Optimized for Firefox, 1024x768 or better...

LOST: A Few New Theories

I didn't come away from the last few eps of Lost with any shockingly new thoughts about the direction of the show (and we haven't had any material in my areas of specialty recently). But there are still some interesting ideas bouncing around out there. Here are a few discussion board threads I've been following (and occasionally contributing to) lately, which I think are worth a closer look:

Chorus of the Dead? - LOST-TV Forums
14 Characters searching for an Author - LOST-TV Forums
Paralells with The Prisoner? - The Fuselage
I-ching/chinese mysticism thread. - LOST-TV Forums
Was Kate in on it? - The Fuselage
Desmond and the Subjunctive - The Fuselage

Some of these links may be difficult to access today. Usually for about 24 hours after an episode airs, the traffic surges to the point of absurdity and crashes or significantly delays, the servers. Should be fine by tomorrow.

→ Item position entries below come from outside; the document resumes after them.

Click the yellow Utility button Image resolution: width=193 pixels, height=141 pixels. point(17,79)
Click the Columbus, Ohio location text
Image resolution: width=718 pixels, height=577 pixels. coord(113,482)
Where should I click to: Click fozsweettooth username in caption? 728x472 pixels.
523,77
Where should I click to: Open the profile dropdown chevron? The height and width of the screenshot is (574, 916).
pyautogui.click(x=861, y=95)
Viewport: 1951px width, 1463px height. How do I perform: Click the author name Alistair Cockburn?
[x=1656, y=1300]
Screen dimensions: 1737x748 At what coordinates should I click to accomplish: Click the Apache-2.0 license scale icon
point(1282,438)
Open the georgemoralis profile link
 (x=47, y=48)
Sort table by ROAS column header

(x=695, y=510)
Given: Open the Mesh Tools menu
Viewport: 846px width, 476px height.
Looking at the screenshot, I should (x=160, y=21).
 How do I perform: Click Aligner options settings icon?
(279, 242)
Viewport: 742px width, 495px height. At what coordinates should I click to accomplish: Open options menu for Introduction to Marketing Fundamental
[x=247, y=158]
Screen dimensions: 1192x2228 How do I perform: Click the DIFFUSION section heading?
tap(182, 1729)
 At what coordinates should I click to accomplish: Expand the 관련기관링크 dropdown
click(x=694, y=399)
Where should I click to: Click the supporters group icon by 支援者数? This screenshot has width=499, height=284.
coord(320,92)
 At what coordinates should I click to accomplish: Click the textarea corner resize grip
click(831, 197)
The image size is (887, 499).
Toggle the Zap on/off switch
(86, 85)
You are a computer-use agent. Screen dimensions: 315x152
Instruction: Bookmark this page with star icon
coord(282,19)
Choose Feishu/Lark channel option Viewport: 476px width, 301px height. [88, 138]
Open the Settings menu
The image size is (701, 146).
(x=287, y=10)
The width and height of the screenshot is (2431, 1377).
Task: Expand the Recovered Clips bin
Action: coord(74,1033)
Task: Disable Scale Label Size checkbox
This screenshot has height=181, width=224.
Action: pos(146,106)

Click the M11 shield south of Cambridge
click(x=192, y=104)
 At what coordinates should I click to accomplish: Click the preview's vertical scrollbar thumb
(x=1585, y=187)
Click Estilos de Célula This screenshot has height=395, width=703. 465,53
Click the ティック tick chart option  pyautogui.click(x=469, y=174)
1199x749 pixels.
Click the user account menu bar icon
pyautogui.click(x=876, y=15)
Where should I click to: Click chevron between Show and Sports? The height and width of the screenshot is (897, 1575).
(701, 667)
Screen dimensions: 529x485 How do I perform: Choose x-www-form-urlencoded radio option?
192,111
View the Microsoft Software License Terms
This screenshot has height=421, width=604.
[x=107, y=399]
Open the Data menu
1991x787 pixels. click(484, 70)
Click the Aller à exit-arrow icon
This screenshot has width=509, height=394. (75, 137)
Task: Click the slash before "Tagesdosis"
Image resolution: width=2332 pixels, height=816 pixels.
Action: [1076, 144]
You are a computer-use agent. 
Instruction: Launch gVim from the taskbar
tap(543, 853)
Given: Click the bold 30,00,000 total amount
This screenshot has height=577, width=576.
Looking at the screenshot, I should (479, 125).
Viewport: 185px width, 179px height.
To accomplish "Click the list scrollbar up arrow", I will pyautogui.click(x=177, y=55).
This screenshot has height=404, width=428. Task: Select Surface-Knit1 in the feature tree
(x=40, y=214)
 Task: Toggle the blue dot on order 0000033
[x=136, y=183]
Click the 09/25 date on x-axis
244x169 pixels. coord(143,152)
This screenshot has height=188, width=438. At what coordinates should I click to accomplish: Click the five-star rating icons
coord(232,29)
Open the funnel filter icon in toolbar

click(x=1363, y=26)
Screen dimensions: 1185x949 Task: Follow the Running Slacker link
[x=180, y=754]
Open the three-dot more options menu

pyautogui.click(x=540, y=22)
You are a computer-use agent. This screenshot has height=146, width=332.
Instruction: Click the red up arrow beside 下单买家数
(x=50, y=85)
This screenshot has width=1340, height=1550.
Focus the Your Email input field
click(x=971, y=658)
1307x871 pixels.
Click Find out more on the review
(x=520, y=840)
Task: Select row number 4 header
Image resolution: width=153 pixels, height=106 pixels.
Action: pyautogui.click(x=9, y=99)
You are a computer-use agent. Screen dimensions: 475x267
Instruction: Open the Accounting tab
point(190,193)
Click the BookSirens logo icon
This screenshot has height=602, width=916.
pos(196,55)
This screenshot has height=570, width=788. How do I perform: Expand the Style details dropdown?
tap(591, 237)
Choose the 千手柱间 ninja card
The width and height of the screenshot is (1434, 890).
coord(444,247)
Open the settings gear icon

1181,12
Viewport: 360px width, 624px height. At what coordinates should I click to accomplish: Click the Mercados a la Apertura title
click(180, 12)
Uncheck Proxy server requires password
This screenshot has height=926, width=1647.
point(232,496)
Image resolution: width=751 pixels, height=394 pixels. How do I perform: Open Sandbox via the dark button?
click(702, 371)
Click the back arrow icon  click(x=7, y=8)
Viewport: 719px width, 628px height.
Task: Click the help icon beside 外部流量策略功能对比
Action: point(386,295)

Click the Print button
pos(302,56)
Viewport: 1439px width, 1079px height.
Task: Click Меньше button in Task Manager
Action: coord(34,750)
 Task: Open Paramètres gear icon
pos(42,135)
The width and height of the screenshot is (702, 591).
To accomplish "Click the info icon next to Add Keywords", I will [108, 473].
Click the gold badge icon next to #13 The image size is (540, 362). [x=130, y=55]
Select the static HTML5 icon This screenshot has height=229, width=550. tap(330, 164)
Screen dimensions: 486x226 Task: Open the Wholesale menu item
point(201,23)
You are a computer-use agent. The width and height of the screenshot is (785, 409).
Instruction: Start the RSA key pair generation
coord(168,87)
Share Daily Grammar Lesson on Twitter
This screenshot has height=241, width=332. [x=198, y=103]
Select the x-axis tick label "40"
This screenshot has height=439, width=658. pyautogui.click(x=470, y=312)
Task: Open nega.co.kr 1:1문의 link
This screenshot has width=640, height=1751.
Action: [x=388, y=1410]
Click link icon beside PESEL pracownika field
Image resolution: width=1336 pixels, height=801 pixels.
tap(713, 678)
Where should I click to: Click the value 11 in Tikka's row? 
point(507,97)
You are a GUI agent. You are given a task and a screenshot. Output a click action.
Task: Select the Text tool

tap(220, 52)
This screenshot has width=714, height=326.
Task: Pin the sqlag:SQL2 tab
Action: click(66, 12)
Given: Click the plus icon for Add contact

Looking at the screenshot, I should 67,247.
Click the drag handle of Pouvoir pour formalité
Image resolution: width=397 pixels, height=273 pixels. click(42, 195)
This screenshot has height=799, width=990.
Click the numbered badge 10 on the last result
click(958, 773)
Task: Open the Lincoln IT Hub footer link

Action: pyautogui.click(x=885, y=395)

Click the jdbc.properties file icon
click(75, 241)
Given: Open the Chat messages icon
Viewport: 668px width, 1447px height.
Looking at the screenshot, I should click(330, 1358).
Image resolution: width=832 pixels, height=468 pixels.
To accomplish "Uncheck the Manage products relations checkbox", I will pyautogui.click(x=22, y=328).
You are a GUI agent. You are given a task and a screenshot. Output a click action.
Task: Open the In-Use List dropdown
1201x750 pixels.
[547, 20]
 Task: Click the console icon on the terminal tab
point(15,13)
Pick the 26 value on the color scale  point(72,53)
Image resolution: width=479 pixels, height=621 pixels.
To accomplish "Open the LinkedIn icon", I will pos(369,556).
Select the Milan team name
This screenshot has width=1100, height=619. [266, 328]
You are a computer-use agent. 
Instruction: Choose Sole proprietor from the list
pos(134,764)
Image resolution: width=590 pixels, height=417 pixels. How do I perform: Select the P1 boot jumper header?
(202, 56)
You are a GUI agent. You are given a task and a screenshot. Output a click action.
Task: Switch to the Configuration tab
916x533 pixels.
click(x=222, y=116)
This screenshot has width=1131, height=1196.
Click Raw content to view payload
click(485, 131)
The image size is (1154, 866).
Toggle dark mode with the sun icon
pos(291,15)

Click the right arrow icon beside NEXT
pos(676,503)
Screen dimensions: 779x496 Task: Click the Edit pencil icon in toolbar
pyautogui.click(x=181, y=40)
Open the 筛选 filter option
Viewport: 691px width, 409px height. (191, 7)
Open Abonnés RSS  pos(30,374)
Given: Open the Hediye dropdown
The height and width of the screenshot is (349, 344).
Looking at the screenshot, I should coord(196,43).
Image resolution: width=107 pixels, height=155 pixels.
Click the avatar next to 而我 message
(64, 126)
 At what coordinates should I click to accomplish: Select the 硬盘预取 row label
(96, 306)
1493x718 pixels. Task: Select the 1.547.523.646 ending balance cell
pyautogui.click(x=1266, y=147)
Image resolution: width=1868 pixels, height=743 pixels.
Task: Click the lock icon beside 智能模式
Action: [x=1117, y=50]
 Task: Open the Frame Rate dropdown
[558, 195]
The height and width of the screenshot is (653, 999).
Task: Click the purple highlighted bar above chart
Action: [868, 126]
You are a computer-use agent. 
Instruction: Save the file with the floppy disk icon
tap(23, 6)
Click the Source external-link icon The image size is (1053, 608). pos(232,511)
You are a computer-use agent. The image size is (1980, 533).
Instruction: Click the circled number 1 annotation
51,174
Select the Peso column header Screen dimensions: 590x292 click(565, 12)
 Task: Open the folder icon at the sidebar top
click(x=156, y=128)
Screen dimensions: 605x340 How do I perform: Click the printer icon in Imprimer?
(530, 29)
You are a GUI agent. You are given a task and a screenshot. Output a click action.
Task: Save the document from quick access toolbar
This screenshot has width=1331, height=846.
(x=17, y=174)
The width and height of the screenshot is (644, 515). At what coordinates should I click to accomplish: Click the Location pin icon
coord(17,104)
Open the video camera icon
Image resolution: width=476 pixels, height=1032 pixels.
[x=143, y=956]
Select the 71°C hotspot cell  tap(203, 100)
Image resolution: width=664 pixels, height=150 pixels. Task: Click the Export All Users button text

Also, over on the Long Lost List (registration required), I read a fascinating post in their section on literary influences by waltisfuture, a well-established Fuselage poster:
The Mysterious Island [by Jules Verne] follows the adventures of a group of castaways who use their survivalist savvy to build a functional community on an uncharted island. A hot-air balloon carrying five passengers and a dog escapes from Richmond, Va., during the American Civil War. It is blown off course and deposited near an obscure island. One of the castaways nearly dies after a skirmish with pirates; he is saved by the unexplained appearance of medicine after the pirates are unexpectedly routed. The group later discovers that their secret helper is the reclusive Captain Nemo (first introduced in Verne's Twenty Thousand Leagues Under the Sea), who dies and is buried at sea in his submarine. The castaways are eventually saved by a passing ship.


The full text of the book can be found here. If you take a good look, you will find several of "the numbers" popping up. I couldn't just leave it at that, however. A quick review reveals that castaways -- who arrive by aircraft crash, despite the era of the story -- are stuck there for four years. Captain Nemo makes an appearance 16 years after kidnapping a French researcher from a boat (!).

The Mysterious Island is populated with wild boars, exotic (and climatologically improbable) critters like kangaroos and koala bears, a strange man with a bushy beard and ratty clothes, homey caves, magnetic rocks, mysterious French maps, patrolling sharks, the remains of a wrecked ship, pirates, and multiple, sinister groups of Others.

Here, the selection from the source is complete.